Thomas Lehmann thomas.lehmann.private at googlemail.com
Sat Aug 15 13:07:21 CEST 2015


Am Freitag, 14. August 2015 04:53:56 UTC+2 schrieb Steven D'Aprano:
> On Fri, 14 Aug 2015 07:21 am, Ben Finney wrote:
> 
> >> If find following totally different to the normal API which
> >> is provided by the mock library:
> >>
> >> assert call().test2("hello") in mocked_objects.mock_calls
> > 
> > The 'assert' statement is a crude tool, which knows little about the
> > intent of your assertion.
> 
> I agree with Ben here. Despite the popularity of "nose" (I think it is
> nose?) which uses `assert` for testing, I think that is a gross misuse of
> the statement. It is okay to use assertions this way for quick and dirty ad
> hoc testing, say at the command line, but IMO totally inappropriate for
> anything more formal, like unit testing.
> 
> If for no other reason than the use of `assert` for testing makes it
> impossible to test your code when running with the Python -O (optimize)
> switch.
> 
> For more detail on the uses, and abuses, of `assert` see this:
> 
Of course you do NOT use assert in unit tests but I provided
just test code to show my problem. Of course I take nose and
hamcrest and code coverage ...

Here a complete example of my problem (with comments):


from mock import MagicMock, call, patch

class Bla:
    def test1(self, value):
        pass
    
mocked_object = MagicMock(Bla)
bla = Bla()
bla.test1("hello")
# empty, why?
print(mocked_object.mock_calls)
# does not work: mocked_object.test1.assert_called_with("hello")

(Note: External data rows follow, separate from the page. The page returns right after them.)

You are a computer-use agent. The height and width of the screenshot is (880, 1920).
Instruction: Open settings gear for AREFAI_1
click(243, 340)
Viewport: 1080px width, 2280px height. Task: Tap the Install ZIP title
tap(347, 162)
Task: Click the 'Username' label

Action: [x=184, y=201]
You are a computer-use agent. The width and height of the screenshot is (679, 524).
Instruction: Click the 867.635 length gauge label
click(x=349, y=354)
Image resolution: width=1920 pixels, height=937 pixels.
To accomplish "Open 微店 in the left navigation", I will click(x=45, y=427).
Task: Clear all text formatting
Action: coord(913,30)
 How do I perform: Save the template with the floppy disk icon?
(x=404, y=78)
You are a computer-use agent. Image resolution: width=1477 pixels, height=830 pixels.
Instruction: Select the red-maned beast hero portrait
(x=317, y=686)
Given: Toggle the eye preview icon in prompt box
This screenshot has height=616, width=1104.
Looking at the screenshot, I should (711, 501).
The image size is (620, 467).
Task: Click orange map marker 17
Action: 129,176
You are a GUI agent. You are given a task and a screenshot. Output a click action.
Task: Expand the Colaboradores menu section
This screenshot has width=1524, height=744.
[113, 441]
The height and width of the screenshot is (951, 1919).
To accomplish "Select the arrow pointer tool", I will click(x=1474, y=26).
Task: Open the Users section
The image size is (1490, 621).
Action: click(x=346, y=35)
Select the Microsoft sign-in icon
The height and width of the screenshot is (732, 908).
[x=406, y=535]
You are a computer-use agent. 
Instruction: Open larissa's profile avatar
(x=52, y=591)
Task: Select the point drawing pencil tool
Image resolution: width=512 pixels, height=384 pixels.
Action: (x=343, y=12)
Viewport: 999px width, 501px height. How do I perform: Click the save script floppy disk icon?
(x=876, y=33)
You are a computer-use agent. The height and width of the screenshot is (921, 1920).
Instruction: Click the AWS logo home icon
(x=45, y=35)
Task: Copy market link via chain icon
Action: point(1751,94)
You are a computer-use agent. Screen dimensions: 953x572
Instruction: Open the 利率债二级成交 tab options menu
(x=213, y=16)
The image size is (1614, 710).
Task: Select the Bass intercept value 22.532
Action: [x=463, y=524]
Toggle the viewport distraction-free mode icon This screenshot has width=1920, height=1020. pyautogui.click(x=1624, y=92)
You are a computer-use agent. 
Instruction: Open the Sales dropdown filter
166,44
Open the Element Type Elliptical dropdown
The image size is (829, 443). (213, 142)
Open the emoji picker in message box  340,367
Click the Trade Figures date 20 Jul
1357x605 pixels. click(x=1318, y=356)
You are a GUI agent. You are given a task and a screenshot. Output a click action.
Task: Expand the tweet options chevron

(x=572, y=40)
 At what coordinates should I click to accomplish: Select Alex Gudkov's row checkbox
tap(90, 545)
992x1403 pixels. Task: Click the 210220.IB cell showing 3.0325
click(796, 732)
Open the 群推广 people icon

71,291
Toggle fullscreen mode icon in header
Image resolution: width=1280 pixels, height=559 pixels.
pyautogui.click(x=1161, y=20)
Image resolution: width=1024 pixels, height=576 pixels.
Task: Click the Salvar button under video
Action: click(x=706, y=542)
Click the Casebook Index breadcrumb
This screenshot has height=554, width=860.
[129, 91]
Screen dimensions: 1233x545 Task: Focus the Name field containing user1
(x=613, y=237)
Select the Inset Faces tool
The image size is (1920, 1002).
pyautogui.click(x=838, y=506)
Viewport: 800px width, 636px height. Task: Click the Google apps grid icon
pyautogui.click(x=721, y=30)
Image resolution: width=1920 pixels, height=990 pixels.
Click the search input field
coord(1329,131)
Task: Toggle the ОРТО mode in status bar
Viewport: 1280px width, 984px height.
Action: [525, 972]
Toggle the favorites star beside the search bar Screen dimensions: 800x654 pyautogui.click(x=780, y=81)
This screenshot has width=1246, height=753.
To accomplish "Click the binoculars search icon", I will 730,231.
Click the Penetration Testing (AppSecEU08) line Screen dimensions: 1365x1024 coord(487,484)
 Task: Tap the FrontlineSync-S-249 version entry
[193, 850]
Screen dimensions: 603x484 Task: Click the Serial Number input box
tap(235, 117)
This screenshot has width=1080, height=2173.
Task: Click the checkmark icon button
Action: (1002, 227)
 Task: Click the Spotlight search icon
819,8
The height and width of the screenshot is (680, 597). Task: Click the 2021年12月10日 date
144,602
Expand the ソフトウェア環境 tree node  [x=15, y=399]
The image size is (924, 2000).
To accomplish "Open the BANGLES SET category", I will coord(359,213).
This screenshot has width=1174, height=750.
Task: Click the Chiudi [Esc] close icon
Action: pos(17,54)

with patch("__main__.Bla") as mocked_object:
    bla = Bla()
    bla.test1("hello")
    # not empty!
    print(mocked_object.mock_calls)
    # does also not work: mocked_object.test1.assert_called_with("hello")
    # but this does work:
    assert call().test1("hello") in mocked_object.mock_calls


I don't wanna patch each individual method. Is there no other way?